Variations on a Theme of Birdsong
One of the hardest things to think about in terms of revision beyond the first draft is seeing what’s possible outside the margins of what’s already written, which is to say not how to make the poem longer, tighter, musically more compelling, but, rather, to explore the alternative poems running parallel to the original. What would the poem look like, I often wonder, if I had begun with a slightly different take on my triggering image? Slight change to an initial word choice, a slight reframing of an image, can lead to extremely different end results.
Recently, I had the image of a bird sewing his song through the morning light, and as I often do, wondered where such a vision might take me. Then I remembered, that I have a “no birds” rule in effect right now (such moratoriums are ways to ensure that I don’t continue dipping into the familiar image bank), so I thought to use this as a teaching moment. How might this triggering image be transformed in various ways to develop multiple universes—multiple poems—based solely on the framing and language of the first line? All of the poems are titled “Before March” and none of them have been significantly revised beyond these initial re-framings; the goal is to get us to explore what possibilities might exist tracking beside the original.
Before March
First songbirds of February
embroider cool mornings
with fine needles of their notes.Sunlight burns the last of last week’s snow
into mist. The neighbor’stwo kids have begun throwing
a game of catch, the steady thump
of ball in glove
like the pulse of new desire.
This short lyric begins with a nurturing sensibility: embroider as a word choice comes complete with positive connotations; it’s a word we associate with a mother or grandmother, perhaps, and the poem fulfills that word’s promise by ending on hope. In the end, this version of the poem engages the familiar tropes of “spring” (birdsong, baseball, new love) in a lyrically imagistic way. Even the title emphasizes March over what it really means (February).

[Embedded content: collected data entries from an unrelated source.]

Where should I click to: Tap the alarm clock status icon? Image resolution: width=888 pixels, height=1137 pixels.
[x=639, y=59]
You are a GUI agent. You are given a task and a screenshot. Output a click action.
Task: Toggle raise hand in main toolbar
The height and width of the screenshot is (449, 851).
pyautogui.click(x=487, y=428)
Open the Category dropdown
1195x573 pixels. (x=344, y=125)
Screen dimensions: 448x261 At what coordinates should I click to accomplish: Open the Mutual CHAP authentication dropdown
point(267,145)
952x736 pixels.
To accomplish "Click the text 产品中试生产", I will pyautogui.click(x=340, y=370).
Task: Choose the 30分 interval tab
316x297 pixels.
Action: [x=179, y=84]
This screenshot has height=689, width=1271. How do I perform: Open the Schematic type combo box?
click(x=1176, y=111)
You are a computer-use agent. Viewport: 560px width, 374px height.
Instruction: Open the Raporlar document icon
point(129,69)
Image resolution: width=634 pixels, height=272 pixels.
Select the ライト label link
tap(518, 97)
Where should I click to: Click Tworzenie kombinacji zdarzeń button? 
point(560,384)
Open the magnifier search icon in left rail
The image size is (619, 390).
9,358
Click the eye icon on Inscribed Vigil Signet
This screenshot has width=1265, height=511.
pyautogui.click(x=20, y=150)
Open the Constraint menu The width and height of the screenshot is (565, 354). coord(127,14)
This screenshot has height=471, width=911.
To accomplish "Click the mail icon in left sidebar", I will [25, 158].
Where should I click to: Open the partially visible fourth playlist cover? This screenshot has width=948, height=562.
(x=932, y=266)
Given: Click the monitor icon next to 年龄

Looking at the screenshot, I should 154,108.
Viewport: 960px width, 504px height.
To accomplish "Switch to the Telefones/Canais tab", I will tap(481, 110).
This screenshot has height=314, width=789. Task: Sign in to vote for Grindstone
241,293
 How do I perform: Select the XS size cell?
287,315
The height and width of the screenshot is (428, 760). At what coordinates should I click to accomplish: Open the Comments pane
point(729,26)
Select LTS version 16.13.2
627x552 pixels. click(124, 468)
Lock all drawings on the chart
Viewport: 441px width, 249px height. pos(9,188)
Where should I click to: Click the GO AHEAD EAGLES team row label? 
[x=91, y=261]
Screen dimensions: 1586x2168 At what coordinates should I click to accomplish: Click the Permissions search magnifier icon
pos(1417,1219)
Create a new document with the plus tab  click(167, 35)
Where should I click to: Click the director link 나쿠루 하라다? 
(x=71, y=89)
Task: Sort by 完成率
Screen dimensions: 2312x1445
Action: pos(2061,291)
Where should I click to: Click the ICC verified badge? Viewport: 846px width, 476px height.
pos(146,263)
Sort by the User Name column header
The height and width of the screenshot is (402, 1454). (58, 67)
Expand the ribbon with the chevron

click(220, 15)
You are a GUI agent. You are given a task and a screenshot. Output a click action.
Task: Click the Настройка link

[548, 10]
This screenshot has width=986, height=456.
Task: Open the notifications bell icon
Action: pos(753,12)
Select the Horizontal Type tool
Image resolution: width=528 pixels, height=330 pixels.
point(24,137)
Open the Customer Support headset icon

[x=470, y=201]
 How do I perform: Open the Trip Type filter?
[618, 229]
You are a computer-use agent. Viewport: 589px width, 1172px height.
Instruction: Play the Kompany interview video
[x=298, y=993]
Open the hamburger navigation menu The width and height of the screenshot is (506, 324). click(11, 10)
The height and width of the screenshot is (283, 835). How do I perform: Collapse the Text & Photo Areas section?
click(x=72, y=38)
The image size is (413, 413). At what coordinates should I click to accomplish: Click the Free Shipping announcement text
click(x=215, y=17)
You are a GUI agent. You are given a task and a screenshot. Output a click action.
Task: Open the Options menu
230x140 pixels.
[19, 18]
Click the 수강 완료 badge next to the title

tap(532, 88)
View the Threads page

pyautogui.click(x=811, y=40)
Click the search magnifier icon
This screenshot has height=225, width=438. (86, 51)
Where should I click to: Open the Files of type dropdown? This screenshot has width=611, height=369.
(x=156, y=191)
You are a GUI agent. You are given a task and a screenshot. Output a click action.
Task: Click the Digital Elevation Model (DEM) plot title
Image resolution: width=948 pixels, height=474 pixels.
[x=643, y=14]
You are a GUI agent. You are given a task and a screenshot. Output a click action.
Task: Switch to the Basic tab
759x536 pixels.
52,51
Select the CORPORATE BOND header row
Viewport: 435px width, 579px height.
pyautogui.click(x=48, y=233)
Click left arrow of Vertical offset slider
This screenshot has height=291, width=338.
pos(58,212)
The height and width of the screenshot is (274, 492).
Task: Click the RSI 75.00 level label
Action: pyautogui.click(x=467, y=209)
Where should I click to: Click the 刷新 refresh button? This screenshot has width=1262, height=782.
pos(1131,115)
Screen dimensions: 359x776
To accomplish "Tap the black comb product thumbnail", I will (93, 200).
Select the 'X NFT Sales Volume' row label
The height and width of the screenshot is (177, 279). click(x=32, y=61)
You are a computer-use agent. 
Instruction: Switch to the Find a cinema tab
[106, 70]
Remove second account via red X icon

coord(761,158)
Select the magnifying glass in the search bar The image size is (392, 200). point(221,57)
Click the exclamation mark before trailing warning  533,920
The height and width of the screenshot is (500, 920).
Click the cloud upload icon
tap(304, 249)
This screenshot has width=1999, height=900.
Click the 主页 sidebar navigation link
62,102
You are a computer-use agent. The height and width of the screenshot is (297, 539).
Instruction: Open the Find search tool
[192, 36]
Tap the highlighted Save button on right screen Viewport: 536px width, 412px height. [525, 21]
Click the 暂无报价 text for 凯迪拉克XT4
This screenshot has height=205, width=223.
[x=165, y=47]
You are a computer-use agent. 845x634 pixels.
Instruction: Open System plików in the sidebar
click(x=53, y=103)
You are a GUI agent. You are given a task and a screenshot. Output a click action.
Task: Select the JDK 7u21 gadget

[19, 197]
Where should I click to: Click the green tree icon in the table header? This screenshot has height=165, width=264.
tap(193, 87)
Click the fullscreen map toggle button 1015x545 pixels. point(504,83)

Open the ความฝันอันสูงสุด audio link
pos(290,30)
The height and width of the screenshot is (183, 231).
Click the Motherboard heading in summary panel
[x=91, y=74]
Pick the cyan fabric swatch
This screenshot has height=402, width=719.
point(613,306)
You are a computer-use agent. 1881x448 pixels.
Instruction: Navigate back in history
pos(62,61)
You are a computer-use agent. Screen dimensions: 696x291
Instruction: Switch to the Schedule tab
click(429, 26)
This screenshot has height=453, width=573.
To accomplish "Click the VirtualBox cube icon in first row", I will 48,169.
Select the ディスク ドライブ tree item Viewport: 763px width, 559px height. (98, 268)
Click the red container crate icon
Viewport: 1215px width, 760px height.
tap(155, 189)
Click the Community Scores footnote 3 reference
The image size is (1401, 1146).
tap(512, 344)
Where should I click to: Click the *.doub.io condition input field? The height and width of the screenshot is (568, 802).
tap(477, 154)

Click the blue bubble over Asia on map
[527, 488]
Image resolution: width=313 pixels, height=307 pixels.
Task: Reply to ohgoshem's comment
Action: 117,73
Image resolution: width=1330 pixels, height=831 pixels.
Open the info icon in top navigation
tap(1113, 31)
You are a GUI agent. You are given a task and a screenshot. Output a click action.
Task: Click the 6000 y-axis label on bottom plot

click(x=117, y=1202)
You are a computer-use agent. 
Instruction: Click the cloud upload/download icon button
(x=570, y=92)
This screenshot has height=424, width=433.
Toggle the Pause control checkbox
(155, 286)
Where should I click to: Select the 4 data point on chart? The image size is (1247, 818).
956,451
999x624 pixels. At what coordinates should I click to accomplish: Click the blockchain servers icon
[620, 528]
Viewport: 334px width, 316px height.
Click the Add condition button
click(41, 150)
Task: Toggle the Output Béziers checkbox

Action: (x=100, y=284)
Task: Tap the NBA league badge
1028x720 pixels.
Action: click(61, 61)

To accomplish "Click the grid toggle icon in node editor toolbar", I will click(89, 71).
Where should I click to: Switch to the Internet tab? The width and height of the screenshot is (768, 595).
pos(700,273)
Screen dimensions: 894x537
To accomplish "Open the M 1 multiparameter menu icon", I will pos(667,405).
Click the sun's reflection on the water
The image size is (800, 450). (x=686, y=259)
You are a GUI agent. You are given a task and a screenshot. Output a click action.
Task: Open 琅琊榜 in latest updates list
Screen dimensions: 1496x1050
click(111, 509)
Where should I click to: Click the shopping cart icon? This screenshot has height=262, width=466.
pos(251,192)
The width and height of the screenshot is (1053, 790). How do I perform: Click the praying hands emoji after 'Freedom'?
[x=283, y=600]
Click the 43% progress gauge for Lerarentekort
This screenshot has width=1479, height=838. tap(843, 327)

The second version of this poem plays on “needle” in a different way:
Before March
First birds of February
push the needles of their notes
through cold morning. They attack the feeder
out the window
then shit on the car’s hood.No time to clean up.
Already salt on the fender eats away
at the metal. Tomorrow
the forecast is icy rain or sleet.
The needles, here, carry with negative connotations—they are things that pierce, things that hurt. I’ve further emphasized this darker sensibility by having changed “songbirds” to the less chirpy “birds.” I could take this transformation further by choosing a type of bird, as in this line: “First grackles of February.” Just the sound of the word grackles with its guttural opening and its hard K sound would further establish a more negative sensibility to the poem. Consider even the change of cool to cold for the modifier of “morning” as a way of creating an alternate reality from the first poem. Ditto, its relationship to the title has changed, emphasizing the winter implicit in the title.
A third version of the poem continues with another variation on the word needle, this one the tattooist’s tool.
Before March
The first songbirds of February
tattoo the images of their perfect mates
on the air which each note.The neighbor’s windows are open,
Celine Dion singing My heart will go on…Then the garbage men arrive,
truck rumble silencing everything else
before carting away the thrown away
photo albums, the old notes,
all of yesterday’s refuse.
As birdsong is a way of attracting a mate, this poem begins with hope, with the synesthesia of song becoming visual. As she is wont to do, Celine Dion changes things, makes the poem go dark (as if she could do anything else). I didn’t want her to dominate the poem, so I needed to pivot quickly away while simultaneously acknowledging that the song is one of heartache, of loss: it establishes something not in the other poems, a gesture of grief. This move to the garbage men led me to wonder what was being thrown out—and the poem then becomes about failed love, another type of “cold” working against the traditional associations of spring.
This version of the poem makes a similar linguistic move as the first version, repeating a word in a different way in quick succession: “the last of last week’s snow” is echoed in “carting away the thrown away.” Further, this last version plays on the dual meanings of “refuse.” In the end, this poem plays against the expectations established in the first lines, which seem to preview an attempt at nesting.
There are multiple other variations on this theme. Three more opening lines that establish possible poems look like this:
First songbirds of February
sew patches of melody over the morning’s holes…***
February’s first birds purl their songs
into small flags they’ll unfurl over the nests they build
outside the bedroom window…***
First birds of February pull the sutures of their songs
tight this morning, light bleeding
through the curtains…
Of course, there are numerous other potentialities, and each choice creates the poem we make but also creates the opportunity for an alternative. Here, the poems are all working as observational lyrics (deliberately so), but the potential for a more personal or more expansive mediation, a narrative, even a fractal exploration of birdsong or sewing or both are possible. The goal, here, is not a study of aesthetics, but rather of the possibilities beyond the initial draft that happens by reconceiving our triggers. Conscious choices allow us to say, “I’m in territory where I’ve been before” what happens if I choose to look at this in a slightly different way? What’s possible? It’s this feeling of possibility that is the excitement for me when an image beckons me to language.
Every poem, in the end, is about the poems we chose not to write, those series of parallel universes, alternate versions we chose either not to pursue or not to explore. Those are legitimate artistic choices. It’s important, though, to be aware that they exist.